I accuse you of handing part of this Republic over to a Vice President who is without conscience, and letting him run roughshod over it.
And I accuse you now, Mr. Bush, of giving, through that Vice President, carte blanche to Mr. Libby, to help defame Ambassador Joseph Wilson by any means necessary, to lie to Grand Juries and Special Counsel and before a court, in order to protect the mechanisms and particulars of that defamation, with your guarantee that Libby would never see prison, and, in so doing, as Ambassador Wilson himself phrased it here last night, of becoming an accessory to the obstruction of justice.
When President Nixon ordered the firing of the Watergate special prosecutor Archibald Cox during the infamous "Saturday Night Massacre" on October 20th, 1973, Cox initially responded tersely, and ominously.
"Whether ours shall be a government of laws and not of men, is now for Congress, and ultimately, the American people."
President Nixon did not understand how he had crystallized the issue of Watergate for the American people.
It had been about the obscure meaning behind an attempt to break in to a rival party's headquarters; and the labyrinthine effort to cover-up that break-in and the related crimes.
And in one night, Nixon transformed it.
Watergate -- instantaneously -- became a simpler issue: a President overruling the inexorable march of the law of insisting -- in a way that resonated viscerally with millions who had not previously understood - that he was the law.
Not the Constitution. Not the Congress. Not the Courts. Just him.
Just -- Mr. Bush -- as you did, yesterday.
The twists and turns of Plame-Gate, of your precise and intricate lies that sent us into this bottomless pit of Iraq; your lies upon the lies to discredit Joe Wilson; your lies upon the lies upon the lies to throw the sand at the "referee" of Prosecutor Fitzgerald's analogy. These are complex and often painful to follow, and too much, perhaps, for the average citizen.
But when other citizens render a verdict against your man, Mr.

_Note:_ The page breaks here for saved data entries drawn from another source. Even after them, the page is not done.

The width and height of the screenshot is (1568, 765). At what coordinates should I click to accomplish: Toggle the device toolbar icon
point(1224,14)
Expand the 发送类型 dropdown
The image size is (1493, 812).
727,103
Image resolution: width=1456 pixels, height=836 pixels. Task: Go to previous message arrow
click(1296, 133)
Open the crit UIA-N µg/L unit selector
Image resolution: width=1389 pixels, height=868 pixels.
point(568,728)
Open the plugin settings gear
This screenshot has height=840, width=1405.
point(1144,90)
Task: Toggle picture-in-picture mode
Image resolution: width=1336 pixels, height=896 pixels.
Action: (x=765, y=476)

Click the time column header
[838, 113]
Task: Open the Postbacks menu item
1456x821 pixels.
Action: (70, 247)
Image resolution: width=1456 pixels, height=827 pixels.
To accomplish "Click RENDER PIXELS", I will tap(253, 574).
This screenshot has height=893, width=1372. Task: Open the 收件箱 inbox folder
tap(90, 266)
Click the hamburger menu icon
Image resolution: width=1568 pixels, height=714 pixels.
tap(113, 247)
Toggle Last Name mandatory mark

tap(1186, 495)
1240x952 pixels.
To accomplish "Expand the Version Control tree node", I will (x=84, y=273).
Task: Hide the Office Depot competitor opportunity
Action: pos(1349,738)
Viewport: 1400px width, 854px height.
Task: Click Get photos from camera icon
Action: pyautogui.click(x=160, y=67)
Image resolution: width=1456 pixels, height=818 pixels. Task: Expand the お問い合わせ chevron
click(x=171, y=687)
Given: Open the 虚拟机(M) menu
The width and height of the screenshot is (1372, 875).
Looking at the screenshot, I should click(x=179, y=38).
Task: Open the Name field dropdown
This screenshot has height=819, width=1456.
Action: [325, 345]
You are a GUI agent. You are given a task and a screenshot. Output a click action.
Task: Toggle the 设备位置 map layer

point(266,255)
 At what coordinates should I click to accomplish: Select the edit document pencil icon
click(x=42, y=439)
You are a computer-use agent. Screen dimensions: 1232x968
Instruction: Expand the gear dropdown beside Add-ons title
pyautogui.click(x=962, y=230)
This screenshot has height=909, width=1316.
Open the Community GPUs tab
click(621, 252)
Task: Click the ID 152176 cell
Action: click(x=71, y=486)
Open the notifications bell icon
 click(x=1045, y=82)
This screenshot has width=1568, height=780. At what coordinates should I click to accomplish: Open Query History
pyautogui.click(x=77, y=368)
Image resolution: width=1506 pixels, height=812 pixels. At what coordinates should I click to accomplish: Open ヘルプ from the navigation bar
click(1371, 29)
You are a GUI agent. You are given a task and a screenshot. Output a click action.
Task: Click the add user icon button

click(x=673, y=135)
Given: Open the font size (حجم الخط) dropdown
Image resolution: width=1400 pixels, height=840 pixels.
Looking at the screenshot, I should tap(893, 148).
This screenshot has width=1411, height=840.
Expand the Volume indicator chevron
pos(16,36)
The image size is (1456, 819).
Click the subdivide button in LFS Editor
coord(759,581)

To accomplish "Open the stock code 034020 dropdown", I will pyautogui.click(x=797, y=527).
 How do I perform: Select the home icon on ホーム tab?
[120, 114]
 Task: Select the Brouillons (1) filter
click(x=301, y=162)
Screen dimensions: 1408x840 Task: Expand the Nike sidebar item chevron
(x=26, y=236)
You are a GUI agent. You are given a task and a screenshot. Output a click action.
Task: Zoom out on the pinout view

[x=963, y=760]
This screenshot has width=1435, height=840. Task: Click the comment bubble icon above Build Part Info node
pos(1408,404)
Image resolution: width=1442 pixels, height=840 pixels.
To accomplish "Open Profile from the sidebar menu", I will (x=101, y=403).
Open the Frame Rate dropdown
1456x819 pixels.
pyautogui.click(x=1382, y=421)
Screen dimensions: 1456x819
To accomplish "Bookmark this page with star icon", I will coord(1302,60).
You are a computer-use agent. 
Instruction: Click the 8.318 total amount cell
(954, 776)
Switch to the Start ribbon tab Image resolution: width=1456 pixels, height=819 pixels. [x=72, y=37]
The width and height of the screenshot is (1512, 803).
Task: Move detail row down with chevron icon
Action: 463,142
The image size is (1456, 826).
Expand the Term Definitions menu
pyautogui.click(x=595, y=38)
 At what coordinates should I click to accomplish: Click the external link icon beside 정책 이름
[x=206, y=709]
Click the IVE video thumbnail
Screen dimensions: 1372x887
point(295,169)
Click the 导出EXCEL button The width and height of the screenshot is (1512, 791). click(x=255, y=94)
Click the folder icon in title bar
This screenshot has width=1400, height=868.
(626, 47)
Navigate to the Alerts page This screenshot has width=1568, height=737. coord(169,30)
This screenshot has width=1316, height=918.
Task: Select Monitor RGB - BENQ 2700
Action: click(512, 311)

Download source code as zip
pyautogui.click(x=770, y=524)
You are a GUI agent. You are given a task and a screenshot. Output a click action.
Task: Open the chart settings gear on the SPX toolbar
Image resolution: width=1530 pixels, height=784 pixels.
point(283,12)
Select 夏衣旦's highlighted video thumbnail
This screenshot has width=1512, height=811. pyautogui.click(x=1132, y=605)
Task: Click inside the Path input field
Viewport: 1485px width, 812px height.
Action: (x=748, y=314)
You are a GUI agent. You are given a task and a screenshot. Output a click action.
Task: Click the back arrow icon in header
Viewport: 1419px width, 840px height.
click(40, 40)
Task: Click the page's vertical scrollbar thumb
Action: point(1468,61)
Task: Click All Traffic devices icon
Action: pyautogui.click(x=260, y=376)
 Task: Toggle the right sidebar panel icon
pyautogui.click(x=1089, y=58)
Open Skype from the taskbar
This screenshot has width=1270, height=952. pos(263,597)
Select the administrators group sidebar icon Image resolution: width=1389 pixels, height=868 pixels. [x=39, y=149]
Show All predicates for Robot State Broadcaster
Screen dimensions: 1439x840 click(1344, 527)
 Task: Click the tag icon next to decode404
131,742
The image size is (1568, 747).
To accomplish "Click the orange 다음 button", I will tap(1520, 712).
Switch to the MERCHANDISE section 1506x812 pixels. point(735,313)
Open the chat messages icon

Bush -- and then you spit in the faces of those jurors and that judge and the judges who were yet to hear the appeal -- the average citizen understands that, Sir.
It's the fixed ballgame and the rigged casino and the pre-arranged lottery all rolled into one -- and it stinks. And they know it.
Nixon's mistake, the last and most fatal of them, the firing of Archibald Cox, was enough to cost him the presidency. And in the end, even Richard Nixon could say he could not put this nation through an impeachment.
It was far too late for it to matter then, but as the decades unfold, that single final gesture of non-partisanship, of acknowledged responsibility not to self, not to party, not to "base," but to country, echoes loudly into history. Even Richard Nixon knew it was time to resign
Would that you could say that, Mr. Bush. And that you could say it for Mr. Cheney. You both crossed the Rubicon yesterday. Which one of you chose the route, no longer matters. Which is the ventriloquist, and which the dummy, is irrelevant.
But that you have twisted the machinery of government into nothing more than a tawdry machine of politics, is the only fact that remains relevant.
It is nearly July 4th, Mr. Bush, the commemoration of the moment we Americans decided that rather than live under a King who made up the laws, or erased them, or ignored them -- or commuted the sentences of those rightly convicted under them -- we would force our independence, and regain our sacred freedoms.
We of this time -- and our leaders in Congress, of both parties -- must now live up to those standards which echo through our history: Pressure, negotiate, impeach -- get you, Mr. Bush, and Mr. Cheney, two men who are now perilous to our Democracy, away from its helm.
For you, Mr. Bush, and for Mr. Cheney, there is a lesser task. You need merely achieve a very low threshold indeed. Display just that iota of patriotism which Richard Nixon showed, on August 9th, 1974.
Resign.
And give us someone -- anyone -- about whom all of us might yet be able to quote John Wayne, and say, "I didn't vote for him, but he's my president, and I hope he does a good job."